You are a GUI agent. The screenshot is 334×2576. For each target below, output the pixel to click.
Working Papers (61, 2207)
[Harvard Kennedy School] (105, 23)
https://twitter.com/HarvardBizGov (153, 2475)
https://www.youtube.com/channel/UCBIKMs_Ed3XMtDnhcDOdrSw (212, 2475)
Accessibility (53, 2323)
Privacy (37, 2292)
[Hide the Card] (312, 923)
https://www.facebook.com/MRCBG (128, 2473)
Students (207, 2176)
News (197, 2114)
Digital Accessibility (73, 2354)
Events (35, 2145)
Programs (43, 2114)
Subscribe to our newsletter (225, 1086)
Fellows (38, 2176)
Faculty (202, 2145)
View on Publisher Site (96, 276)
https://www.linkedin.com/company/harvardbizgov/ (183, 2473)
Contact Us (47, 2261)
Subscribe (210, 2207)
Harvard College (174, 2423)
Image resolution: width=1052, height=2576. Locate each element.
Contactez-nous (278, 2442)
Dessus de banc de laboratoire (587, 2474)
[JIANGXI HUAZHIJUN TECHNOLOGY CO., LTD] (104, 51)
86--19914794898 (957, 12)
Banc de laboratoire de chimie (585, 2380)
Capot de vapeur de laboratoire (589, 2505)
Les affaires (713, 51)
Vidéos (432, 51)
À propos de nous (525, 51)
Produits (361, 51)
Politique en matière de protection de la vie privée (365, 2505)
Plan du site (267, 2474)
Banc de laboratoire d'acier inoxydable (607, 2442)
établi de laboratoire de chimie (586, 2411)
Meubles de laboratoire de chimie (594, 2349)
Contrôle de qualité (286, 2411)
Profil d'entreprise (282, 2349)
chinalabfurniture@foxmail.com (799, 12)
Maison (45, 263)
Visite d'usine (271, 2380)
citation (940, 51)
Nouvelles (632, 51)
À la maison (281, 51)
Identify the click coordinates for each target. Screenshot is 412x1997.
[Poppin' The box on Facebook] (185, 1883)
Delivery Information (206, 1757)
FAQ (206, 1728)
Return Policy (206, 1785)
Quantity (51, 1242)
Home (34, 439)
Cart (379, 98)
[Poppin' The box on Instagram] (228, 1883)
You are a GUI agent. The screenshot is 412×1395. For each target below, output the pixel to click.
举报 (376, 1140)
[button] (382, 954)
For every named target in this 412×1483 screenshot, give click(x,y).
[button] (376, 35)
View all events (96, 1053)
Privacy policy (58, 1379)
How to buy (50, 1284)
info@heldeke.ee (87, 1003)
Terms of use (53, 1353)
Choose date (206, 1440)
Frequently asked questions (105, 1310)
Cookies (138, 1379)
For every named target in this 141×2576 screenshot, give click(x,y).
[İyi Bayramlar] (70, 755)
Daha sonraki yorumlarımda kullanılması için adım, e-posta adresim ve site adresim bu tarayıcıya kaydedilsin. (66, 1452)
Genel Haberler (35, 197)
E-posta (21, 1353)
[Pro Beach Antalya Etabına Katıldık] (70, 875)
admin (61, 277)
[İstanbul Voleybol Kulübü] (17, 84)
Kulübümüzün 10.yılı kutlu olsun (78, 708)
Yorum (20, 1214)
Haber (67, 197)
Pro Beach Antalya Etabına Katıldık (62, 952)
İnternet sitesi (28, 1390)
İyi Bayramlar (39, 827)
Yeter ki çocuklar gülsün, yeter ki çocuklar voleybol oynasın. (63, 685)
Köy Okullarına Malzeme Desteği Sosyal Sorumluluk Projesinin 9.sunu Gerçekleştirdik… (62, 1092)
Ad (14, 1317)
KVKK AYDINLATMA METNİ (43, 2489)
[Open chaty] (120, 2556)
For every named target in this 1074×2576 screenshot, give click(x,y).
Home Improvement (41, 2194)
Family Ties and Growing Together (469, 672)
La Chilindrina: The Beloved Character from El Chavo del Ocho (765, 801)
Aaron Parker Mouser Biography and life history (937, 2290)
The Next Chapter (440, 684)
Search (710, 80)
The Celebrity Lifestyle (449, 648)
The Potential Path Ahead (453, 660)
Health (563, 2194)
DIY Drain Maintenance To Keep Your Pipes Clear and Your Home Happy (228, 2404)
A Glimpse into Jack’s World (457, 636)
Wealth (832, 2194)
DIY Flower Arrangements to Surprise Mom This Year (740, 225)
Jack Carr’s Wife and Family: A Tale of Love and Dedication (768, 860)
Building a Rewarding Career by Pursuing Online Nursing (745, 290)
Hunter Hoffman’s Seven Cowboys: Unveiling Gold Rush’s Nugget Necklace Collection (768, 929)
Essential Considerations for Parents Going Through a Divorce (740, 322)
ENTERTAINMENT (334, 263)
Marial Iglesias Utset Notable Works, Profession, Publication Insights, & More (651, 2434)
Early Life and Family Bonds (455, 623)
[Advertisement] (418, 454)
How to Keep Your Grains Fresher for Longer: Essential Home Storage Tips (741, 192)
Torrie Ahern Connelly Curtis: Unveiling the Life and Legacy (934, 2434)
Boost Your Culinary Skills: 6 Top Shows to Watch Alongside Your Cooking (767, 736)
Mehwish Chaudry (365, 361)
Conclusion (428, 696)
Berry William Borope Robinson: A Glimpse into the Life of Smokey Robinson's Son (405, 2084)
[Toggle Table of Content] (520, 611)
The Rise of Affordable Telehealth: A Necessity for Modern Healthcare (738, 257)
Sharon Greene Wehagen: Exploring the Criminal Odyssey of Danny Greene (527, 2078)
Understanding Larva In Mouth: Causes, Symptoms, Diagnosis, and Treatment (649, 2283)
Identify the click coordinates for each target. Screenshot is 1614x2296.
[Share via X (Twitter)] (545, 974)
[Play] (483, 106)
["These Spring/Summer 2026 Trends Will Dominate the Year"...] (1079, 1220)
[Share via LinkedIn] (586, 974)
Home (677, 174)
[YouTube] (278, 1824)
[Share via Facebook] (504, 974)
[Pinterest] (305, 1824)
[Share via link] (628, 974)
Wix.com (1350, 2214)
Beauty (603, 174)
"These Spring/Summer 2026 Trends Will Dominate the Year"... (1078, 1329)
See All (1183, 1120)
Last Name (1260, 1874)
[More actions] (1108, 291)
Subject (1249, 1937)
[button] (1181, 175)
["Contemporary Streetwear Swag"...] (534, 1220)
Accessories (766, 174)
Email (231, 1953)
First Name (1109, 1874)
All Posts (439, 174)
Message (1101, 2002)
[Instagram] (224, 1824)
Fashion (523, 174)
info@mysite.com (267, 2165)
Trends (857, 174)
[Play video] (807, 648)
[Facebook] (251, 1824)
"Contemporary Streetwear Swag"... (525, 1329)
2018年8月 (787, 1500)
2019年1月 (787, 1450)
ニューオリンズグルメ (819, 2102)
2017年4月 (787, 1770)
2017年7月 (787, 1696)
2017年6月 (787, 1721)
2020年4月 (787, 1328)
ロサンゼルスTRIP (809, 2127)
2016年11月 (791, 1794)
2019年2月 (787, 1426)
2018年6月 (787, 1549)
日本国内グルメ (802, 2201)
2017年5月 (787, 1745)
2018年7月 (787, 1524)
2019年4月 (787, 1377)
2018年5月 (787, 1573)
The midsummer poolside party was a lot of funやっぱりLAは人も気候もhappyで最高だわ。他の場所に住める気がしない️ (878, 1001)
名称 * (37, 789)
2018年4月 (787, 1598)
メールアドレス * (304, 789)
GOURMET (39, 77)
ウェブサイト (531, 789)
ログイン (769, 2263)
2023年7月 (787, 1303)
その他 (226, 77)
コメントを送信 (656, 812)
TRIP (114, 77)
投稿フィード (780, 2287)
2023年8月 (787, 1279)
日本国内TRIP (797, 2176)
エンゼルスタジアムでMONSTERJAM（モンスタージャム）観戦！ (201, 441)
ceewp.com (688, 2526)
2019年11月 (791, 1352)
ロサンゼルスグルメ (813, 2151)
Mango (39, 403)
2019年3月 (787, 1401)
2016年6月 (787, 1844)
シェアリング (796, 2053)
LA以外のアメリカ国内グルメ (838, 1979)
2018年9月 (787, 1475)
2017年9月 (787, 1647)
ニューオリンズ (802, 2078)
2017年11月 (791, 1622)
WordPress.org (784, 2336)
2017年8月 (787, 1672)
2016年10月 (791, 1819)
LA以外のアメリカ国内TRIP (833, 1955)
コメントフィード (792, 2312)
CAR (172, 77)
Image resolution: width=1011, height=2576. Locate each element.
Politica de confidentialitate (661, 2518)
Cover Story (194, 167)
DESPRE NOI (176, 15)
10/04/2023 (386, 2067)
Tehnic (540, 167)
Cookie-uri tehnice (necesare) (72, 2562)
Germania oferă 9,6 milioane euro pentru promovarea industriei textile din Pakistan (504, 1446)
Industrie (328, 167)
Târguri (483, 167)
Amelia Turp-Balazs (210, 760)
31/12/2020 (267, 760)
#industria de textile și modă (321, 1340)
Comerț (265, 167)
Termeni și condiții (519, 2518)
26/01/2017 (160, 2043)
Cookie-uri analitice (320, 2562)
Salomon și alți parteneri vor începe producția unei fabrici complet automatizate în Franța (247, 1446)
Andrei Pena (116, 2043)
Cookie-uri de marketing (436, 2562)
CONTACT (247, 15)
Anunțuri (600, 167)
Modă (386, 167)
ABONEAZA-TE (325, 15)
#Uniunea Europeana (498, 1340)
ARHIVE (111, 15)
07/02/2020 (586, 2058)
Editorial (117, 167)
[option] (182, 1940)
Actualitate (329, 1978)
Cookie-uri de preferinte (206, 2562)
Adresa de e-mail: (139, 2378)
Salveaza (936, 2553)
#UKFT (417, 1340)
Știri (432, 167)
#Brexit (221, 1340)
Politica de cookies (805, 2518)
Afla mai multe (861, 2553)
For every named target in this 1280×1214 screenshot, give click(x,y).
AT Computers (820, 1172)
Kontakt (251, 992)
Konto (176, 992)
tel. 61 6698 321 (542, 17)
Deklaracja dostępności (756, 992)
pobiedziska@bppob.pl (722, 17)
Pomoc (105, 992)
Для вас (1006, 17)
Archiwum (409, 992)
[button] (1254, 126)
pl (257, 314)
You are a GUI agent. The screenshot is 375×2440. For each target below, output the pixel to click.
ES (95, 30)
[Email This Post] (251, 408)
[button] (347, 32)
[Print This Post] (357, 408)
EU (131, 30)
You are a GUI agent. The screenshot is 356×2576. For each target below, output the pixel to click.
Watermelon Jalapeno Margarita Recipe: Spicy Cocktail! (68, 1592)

#### [REQUIRED WORK]
Using only the listing above, restate exactly the lines from the line containing "TRIP (114, 77)" through the line containing "Cookie-uri de marketing (436, 2562)", both included.

#### [ANSWER SECTION]
TRIP (114, 77)
投稿フィード (780, 2287)
2023年8月 (787, 1279)
日本国内TRIP (797, 2176)
エンゼルスタジアムでMONSTERJAM（モンスタージャム）観戦！ (201, 441)
ceewp.com (688, 2526)
2019年11月 (791, 1352)
ロサンゼルスグルメ (813, 2151)
Mango (39, 403)
2019年3月 (787, 1401)
2016年6月 (787, 1844)
シェアリング (796, 2053)
LA以外のアメリカ国内グルメ (838, 1979)
2018年9月 (787, 1475)
2017年9月 (787, 1647)
ニューオリンズ (802, 2078)
2017年11月 (791, 1622)
WordPress.org (784, 2336)
2017年8月 (787, 1672)
2016年10月 (791, 1819)
LA以外のアメリカ国内TRIP (833, 1955)
コメントフィード (792, 2312)
CAR (172, 77)
Image resolution: width=1011, height=2576. Locate each element.
Politica de confidentialitate (661, 2518)
Cover Story (194, 167)
DESPRE NOI (176, 15)
10/04/2023 (386, 2067)
Tehnic (540, 167)
Cookie-uri tehnice (necesare) (72, 2562)
Germania oferă 9,6 milioane euro pentru promovarea industriei textile din Pakistan (504, 1446)
Industrie (328, 167)
Târguri (483, 167)
Amelia Turp-Balazs (210, 760)
31/12/2020 (267, 760)
#industria de textile și modă (321, 1340)
Comerț (265, 167)
Termeni și condiții (519, 2518)
26/01/2017 (160, 2043)
Cookie-uri analitice (320, 2562)
Salomon și alți parteneri vor începe producția unei fabrici complet automatizate în Franța (247, 1446)
Andrei Pena (116, 2043)
Cookie-uri de marketing (436, 2562)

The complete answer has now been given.